- _Passage provided_
The present system 100 can determine these effects and output correction parameters
to reduce the effect of the nonlinear loudspeaker distortion.
[0039] A microphone 115 is positioned at the output of the loudspeaker 110 to detect the
output from the loudspeaker 115 and output a signal to a summing circuit 117. In an
example, the signal from the microphone 115 can represent the sound pressure level
in the room in which the loudspeaker 110 is located. The sound pressure level may
include linear irregularities and nonlinear irregularities from the loudspeaker 110.
[0040] The transfer function 107 operates to convert the audio signal 103 from the audio
source 101 to a desired signal that should be output from the loudspeaker 110. The
transfer function 107 may be a linear filter that describes a distortionless response
of the loudspeaker. In an example, the transfer function 107 may be transfer function
of the loudspeaker at low input levels, whereat a distortion is low or non-detectable.
This distortionless response as the transfer function operates as a target response
for the loudspeaker over a wide range of inputs. The summing circuit 117 produces
an error signal 119 by subtracting the microphone signal from the transfer function
signal. The error signal is fed to a learning algorithm 120. The learning algorithm
120 produces new parameters to input into the RNN 105. The learning algorithm 120
can be stored in a system remote from the RNN 105 and speaker assembly 108. In an
example, the learning algorithm 120 is part of a server that is accessible over a
network. The new parameters can be weights of the RNN. The input connections to various
neurons of the RNN 105 may be weighted. Weighting of the inputs is estimated as part
of the learning algorithm and training process. The RNN 105 uses the new parameters
to learn new changes to the input audio signal to correct for the sensed loudspeaker
irregularities. Irregularities may be output from the loudspeaker, e.g., at high gains
or volumes.
[0041] Figure 2 shows an audio loudspeaker correction method 200. At 201, the model of the
loudspeaker system is produced. This model can be a forward model of a target physical
system, which may include a compression driver, a horn driver, a woofer driver, or
combinations thereof. Other speaker drivers may also be modeled. The forward model
may also take include account the power test results as well. This results in a RNN
forward model. The RNN forward model predicts the linear and nonlinear outputs of
the physical loudspeaker system in response to a stimulus, e.g., an input signal.

- _Recorded data_
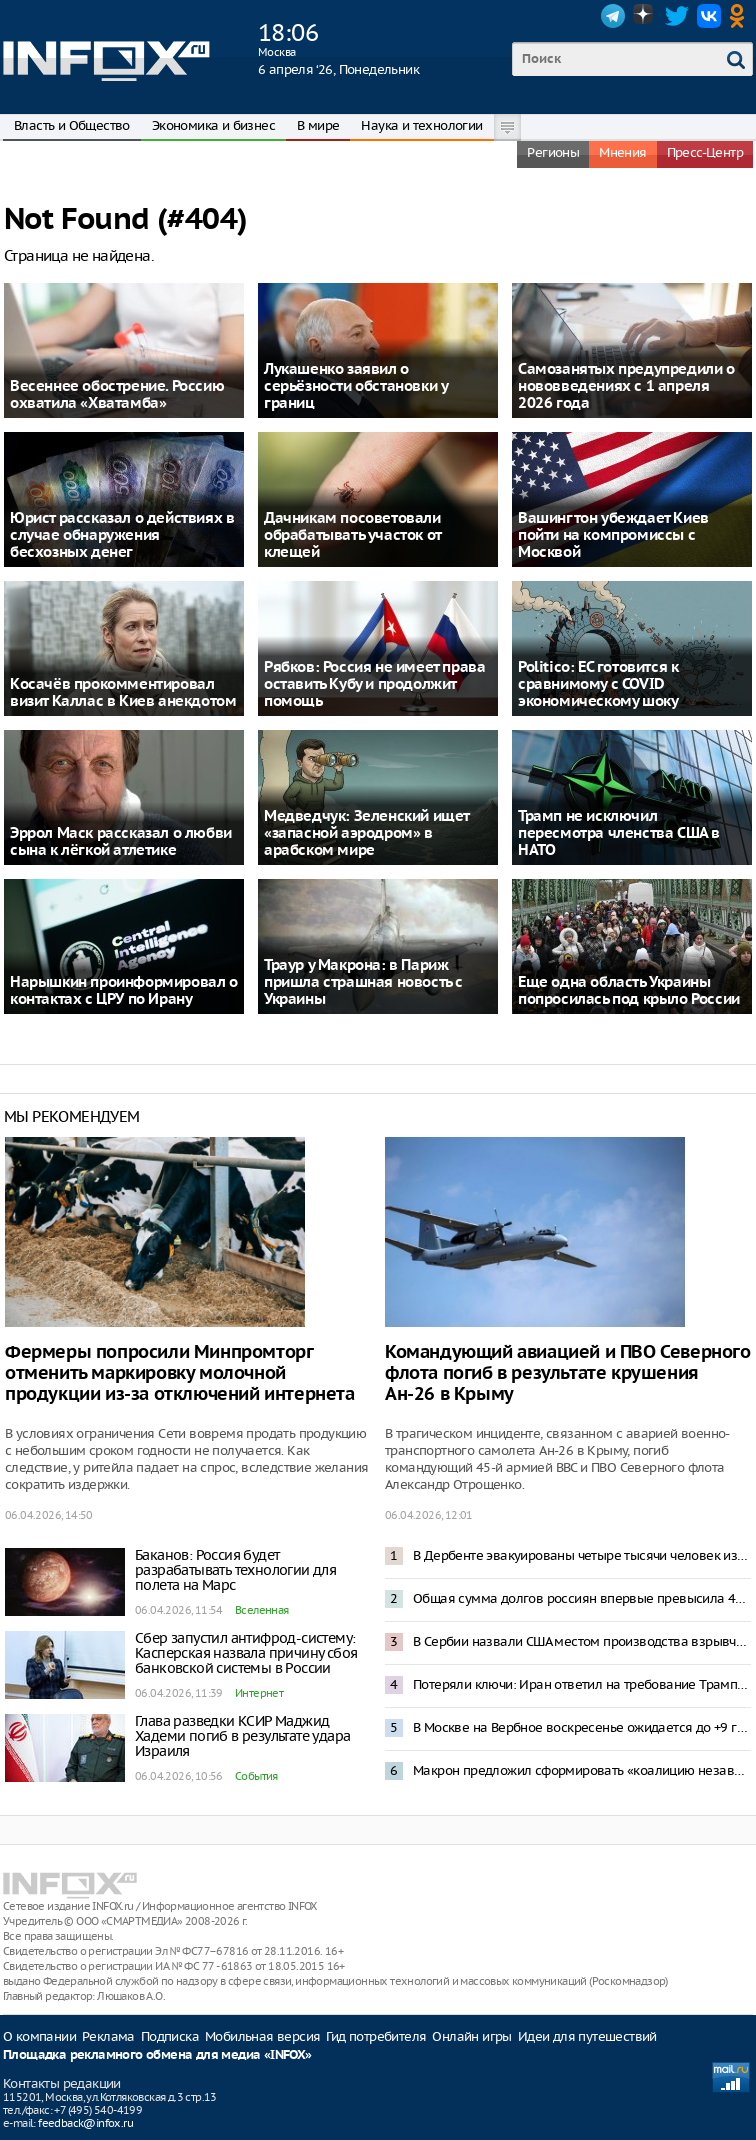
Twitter (677, 16)
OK (741, 16)
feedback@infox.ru (85, 2123)
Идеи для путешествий (587, 2036)
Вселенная (262, 1610)
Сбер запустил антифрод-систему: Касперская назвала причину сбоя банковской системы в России (246, 1653)
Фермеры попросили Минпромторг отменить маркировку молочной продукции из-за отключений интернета (180, 1373)
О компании (39, 2036)
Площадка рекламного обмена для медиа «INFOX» (157, 2055)
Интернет (259, 1693)
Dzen (645, 16)
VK (709, 16)
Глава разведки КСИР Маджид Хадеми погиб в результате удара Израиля (242, 1736)
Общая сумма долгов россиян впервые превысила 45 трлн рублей (582, 1598)
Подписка (170, 2036)
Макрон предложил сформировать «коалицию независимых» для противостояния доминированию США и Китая (582, 1770)
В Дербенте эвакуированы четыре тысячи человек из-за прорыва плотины (582, 1555)
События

- _Jobs_
• 1. Repeat from the loudspeaker correction passage, word for word, the part starting with "[0039] A microphone" and going on through "low or non-detectable.".
• 2. Based on the loudspeaker correction passage, say whether each statement below agrees with it. Answer yes or no, and quote the deciding words. (a) The summing circuit forms the error signal by subtracting the microphone signal from the transfer function signal. (b) The learning algorithm has to be stored in the same system as the RNN. (c) The RNN forward model predicts only the linear outputs of the physical loudspeaker system.

- _Final answers_
• 1.
[0039] A microphone 115 is positioned at the output of the loudspeaker 110 to detect the
output from the loudspeaker 115 and output a signal to a summing circuit 117. In an
example, the signal from the microphone 115 can represent the sound pressure level
in the room in which the loudspeaker 110 is located. The sound pressure level may
include linear irregularities and nonlinear irregularities from the loudspeaker 110.
[0040] The transfer function 107 operates to convert the audio signal 103 from the audio
source 101 to a desired signal that should be output from the loudspeaker 110. The
transfer function 107 may be a linear filter that describes a distortionless response
of the loudspeaker. In an example, the transfer function 107 may be transfer function
of the loudspeaker at low input levels, whereat a distortion is low or non-detectable.

• 2.
(a) Yes: "The summing circuit 117 produces an error signal 119 by subtracting the microphone signal from the transfer function signal."
(b) No: "The learning algorithm 120 can be stored in a system remote from the RNN 105 and speaker assembly 108."
(c) No: "The RNN forward model predicts the linear and nonlinear outputs of the physical loudspeaker system in response to a stimulus, e.g., an input signal."